By following the implementation of our proposed pipeline, we split the dataset as follows: about $80\%$ for training and $20\%$ for testing (randomly). It is worth noting that we did not retrain the TomoQA model using mammogram images. Instead, we leveraged the same model previously trained on DBT images due to the similarities between mammogram images and 2D DBT slices.

Table 7. Evaluating the proposed malignancy prediction approach compared with the baseline for Inbreast Dataset. The best results are highlighted in bold.

	Backbone	Accuracy (%)	Precision (%)	Recall (%)	F1-Score (%)
Baseline	AlexNet	77.1	81.8	87.9	84.7
Proposed	AlexNet + TomoQA	85.0	84.1	90.0	86.9

highlights the clear advantage of our quality-aware model compared with the baseline model lacking image quality-aware features. By comparing their performance across all metrics, we see a significant enhancement in classification achieved by our method. We can see that the proposed method improves the accuracy by $8\%$ over the baseline with an enhancement of approximability of $3\%$ for each of the precision, recall, and F1-score metrics.

6. Conclusions

In this paper, we have proposed a deep learning-based quality-aware approach for breast tumor malignancy prediction in digital breast tomosynthesis images. The proposed approach has two main components: an NR-IQA model we called TomoQA for extracting DBT image quality-based features and a deep learning network for extracting tumor descriptors from the tumor region. Both tumor descriptors and quality-based features are integrated to classify breast tumors as benign or malignant. Experimental results demonstrated that the proposed method surpassed the baseline models (classification without employing quality-based features) by $9\%$ in terms of accuracy. This indicates that the proposed approach could extract discriminative tumor descriptors from digital breast tomosynthesis images that improve malignancy prediction accuracy. Moreover, combining the high-performance evaluated models led to a classification accuracy of $86.96\%$.

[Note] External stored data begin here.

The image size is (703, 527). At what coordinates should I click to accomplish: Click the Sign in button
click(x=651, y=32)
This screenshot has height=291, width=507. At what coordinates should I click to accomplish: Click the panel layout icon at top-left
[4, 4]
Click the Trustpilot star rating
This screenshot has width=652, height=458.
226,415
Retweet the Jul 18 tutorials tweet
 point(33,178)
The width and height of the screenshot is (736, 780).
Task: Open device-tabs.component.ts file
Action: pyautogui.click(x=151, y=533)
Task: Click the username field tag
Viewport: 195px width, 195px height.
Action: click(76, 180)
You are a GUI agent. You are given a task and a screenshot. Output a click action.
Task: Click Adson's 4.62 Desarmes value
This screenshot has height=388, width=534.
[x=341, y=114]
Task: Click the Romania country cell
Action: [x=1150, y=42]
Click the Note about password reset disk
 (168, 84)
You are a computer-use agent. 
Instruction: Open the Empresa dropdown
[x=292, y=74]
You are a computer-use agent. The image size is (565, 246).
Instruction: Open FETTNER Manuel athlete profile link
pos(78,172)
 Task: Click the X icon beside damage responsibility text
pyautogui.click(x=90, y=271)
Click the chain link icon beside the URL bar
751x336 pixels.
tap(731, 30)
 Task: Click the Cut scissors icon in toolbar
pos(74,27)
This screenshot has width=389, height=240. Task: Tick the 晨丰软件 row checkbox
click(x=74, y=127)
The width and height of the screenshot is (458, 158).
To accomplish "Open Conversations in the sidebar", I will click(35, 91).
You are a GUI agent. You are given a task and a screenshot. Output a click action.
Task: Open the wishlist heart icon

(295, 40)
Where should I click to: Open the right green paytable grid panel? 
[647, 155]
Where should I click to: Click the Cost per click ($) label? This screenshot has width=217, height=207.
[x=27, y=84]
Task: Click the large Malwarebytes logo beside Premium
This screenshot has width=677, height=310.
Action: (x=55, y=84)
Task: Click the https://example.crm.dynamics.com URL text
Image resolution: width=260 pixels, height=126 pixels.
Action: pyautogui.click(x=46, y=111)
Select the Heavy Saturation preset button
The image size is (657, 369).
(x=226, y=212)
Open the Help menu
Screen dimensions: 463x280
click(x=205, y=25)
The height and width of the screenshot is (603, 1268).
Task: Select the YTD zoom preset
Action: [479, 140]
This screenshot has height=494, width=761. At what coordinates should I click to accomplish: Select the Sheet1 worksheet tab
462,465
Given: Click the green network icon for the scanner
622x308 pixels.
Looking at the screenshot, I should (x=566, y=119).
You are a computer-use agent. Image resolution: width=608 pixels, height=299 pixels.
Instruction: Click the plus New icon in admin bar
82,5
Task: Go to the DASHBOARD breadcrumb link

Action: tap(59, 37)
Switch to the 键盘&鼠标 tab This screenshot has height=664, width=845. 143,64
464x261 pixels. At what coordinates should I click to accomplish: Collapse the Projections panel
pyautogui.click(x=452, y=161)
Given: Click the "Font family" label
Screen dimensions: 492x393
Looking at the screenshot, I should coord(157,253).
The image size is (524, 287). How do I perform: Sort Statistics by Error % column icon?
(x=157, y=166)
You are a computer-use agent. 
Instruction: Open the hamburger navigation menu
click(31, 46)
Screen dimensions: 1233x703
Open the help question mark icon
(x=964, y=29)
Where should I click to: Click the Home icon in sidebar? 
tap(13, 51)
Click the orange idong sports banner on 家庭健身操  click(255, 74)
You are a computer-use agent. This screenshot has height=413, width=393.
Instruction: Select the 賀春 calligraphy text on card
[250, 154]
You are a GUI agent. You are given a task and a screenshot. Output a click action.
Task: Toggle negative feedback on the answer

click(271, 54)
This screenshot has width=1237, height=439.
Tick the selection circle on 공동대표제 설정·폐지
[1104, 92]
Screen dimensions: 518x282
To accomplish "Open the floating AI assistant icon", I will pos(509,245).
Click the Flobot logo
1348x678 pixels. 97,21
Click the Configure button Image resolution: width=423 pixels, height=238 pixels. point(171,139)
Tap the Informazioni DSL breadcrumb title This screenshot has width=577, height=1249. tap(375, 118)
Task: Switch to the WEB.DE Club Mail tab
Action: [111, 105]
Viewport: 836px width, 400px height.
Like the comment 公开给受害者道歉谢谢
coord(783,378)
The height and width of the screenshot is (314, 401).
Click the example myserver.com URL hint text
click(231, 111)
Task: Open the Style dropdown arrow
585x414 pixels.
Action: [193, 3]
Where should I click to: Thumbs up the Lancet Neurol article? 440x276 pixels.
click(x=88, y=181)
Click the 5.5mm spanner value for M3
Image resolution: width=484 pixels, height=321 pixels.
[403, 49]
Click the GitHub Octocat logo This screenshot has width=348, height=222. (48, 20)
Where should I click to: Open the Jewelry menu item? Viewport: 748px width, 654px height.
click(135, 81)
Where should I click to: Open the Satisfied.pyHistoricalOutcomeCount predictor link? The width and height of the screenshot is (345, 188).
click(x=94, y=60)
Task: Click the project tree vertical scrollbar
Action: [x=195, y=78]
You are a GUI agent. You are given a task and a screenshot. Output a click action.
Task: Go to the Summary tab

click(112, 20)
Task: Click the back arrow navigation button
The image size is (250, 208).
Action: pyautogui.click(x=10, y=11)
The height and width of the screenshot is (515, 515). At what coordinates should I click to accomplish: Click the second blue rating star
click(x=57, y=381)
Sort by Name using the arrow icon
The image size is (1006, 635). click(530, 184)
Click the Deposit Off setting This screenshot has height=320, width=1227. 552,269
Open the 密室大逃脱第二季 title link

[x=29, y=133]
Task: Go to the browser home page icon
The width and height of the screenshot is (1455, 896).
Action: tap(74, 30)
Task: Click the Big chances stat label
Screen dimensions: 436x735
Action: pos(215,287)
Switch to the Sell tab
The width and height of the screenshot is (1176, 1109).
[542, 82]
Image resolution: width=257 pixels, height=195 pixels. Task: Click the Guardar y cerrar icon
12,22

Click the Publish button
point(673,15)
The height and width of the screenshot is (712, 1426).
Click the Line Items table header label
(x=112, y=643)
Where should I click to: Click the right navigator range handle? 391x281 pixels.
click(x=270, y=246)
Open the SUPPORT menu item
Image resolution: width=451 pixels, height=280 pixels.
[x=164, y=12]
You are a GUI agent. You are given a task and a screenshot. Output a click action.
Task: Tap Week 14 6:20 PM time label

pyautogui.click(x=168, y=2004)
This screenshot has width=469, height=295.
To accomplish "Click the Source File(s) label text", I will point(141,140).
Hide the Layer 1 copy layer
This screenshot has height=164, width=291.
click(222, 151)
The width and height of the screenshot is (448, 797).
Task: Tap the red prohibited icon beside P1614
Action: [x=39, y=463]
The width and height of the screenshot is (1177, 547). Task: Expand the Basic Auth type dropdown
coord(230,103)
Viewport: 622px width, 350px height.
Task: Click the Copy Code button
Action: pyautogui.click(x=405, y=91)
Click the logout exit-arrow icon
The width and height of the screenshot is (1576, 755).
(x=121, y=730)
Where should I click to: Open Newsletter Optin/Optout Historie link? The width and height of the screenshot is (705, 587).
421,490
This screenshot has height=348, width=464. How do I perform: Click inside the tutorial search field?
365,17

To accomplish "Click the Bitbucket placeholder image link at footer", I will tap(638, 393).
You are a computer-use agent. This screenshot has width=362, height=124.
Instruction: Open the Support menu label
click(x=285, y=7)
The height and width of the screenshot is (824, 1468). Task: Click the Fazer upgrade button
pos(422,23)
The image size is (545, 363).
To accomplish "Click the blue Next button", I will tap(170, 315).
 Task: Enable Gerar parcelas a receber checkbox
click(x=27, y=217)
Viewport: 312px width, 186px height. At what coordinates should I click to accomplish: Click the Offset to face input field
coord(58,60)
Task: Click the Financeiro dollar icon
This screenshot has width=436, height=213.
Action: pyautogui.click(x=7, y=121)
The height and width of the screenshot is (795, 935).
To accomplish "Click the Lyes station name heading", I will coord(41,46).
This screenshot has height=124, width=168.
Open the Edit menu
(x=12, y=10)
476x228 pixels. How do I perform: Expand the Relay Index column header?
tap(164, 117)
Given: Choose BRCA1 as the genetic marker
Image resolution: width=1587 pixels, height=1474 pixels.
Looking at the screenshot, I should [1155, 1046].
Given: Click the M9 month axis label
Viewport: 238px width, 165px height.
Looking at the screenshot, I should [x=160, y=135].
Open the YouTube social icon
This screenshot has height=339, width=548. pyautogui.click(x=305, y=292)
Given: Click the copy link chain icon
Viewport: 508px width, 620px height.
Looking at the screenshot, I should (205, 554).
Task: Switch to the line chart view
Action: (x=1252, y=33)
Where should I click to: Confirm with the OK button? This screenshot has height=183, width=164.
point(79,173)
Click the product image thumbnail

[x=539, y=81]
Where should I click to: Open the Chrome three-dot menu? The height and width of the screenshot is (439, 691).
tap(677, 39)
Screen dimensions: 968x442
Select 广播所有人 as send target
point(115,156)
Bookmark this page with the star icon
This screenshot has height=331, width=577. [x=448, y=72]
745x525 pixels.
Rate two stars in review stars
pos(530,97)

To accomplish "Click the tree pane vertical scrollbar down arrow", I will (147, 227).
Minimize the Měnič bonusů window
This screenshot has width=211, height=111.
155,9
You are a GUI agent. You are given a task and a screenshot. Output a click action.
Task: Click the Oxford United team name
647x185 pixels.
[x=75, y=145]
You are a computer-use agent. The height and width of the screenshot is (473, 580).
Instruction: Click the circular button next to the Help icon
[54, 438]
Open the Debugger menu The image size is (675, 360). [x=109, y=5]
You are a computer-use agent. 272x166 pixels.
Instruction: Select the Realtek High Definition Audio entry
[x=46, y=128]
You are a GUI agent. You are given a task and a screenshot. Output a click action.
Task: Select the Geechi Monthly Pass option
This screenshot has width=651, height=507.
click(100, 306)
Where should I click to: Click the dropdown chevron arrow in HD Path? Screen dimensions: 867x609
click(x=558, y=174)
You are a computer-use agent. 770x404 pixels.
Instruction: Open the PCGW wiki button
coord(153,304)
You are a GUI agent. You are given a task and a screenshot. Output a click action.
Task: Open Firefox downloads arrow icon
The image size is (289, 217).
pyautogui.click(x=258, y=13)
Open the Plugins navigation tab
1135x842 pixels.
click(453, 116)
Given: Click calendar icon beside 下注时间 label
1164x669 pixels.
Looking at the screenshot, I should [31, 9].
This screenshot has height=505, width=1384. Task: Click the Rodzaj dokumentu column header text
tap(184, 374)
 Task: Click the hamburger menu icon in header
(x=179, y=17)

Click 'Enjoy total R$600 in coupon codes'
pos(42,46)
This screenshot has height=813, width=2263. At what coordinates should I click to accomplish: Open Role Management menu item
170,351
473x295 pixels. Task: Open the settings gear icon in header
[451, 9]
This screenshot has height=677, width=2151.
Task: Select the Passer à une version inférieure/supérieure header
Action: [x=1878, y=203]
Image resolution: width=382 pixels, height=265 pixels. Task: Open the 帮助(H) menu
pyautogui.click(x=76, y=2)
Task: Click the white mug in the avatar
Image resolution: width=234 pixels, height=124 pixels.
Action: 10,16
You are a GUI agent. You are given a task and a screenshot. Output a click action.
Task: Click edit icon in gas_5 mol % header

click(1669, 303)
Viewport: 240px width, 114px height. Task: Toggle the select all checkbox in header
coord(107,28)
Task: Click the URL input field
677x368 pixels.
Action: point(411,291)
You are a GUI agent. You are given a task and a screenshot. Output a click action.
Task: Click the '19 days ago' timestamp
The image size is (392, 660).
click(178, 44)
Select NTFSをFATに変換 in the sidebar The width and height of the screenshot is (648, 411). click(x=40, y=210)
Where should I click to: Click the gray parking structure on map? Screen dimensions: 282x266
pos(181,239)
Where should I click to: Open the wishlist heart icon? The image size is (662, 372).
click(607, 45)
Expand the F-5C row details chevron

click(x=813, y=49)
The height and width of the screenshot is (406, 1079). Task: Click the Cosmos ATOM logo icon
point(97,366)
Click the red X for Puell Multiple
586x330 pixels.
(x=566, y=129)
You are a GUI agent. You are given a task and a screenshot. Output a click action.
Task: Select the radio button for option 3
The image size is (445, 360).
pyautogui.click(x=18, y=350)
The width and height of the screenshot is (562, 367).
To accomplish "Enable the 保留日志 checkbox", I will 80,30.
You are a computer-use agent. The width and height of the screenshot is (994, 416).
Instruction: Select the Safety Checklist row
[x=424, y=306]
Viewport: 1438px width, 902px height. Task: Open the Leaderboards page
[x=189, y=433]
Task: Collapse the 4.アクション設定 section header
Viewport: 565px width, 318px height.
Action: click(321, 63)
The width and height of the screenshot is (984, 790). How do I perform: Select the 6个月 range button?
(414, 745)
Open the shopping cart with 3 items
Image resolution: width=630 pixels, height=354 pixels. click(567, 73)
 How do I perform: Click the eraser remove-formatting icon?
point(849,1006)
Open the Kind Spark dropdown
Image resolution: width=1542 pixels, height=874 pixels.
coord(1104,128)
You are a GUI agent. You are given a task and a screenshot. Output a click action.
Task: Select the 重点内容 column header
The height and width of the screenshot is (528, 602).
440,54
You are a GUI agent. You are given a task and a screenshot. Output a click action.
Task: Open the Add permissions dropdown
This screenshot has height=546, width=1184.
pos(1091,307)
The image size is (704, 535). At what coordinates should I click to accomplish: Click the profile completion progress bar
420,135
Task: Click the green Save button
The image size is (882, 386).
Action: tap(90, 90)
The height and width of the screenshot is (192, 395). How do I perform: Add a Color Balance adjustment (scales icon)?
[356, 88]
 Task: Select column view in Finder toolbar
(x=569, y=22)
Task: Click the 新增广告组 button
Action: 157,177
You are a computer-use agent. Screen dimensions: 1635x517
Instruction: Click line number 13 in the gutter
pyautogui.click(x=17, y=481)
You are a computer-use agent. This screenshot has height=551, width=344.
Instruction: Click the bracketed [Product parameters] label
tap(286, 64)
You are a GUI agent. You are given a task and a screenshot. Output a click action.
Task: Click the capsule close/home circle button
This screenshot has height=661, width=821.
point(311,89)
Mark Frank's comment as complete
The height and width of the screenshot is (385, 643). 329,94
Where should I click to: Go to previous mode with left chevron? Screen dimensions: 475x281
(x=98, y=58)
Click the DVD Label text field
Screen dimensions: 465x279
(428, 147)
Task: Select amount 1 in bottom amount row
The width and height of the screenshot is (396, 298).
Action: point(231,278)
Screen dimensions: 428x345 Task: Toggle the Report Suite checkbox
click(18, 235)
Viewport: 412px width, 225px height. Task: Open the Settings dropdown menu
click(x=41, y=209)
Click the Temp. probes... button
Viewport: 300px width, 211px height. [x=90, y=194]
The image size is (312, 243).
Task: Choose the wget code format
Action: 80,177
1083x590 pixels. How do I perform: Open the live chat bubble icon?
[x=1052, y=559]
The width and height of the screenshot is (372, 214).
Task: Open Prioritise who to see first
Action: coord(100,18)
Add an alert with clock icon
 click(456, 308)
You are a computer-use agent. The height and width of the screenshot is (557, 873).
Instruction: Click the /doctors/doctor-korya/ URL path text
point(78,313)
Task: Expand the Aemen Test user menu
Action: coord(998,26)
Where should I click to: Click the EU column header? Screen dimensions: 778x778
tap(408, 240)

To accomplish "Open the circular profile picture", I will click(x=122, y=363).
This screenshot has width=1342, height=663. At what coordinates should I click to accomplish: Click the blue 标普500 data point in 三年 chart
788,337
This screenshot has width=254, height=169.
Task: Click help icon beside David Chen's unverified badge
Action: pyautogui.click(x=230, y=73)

In future work, we aim to delve deeper into refining our methodology. Specifically, our focus will shift toward exploring different pooling techniques to effectively fuse features extracted from various DBT slices to further improve the classification accuracy. Additionally, we will investigate the integration of multimodal data (e.g., DBT, mammography, MRI, and clinical data) for improved analysis. Moreover, we will explore the utilization of advanced machine learning techniques, such as transfer learning and federated learning, to develop a robust breast tumor classification model in DBT images.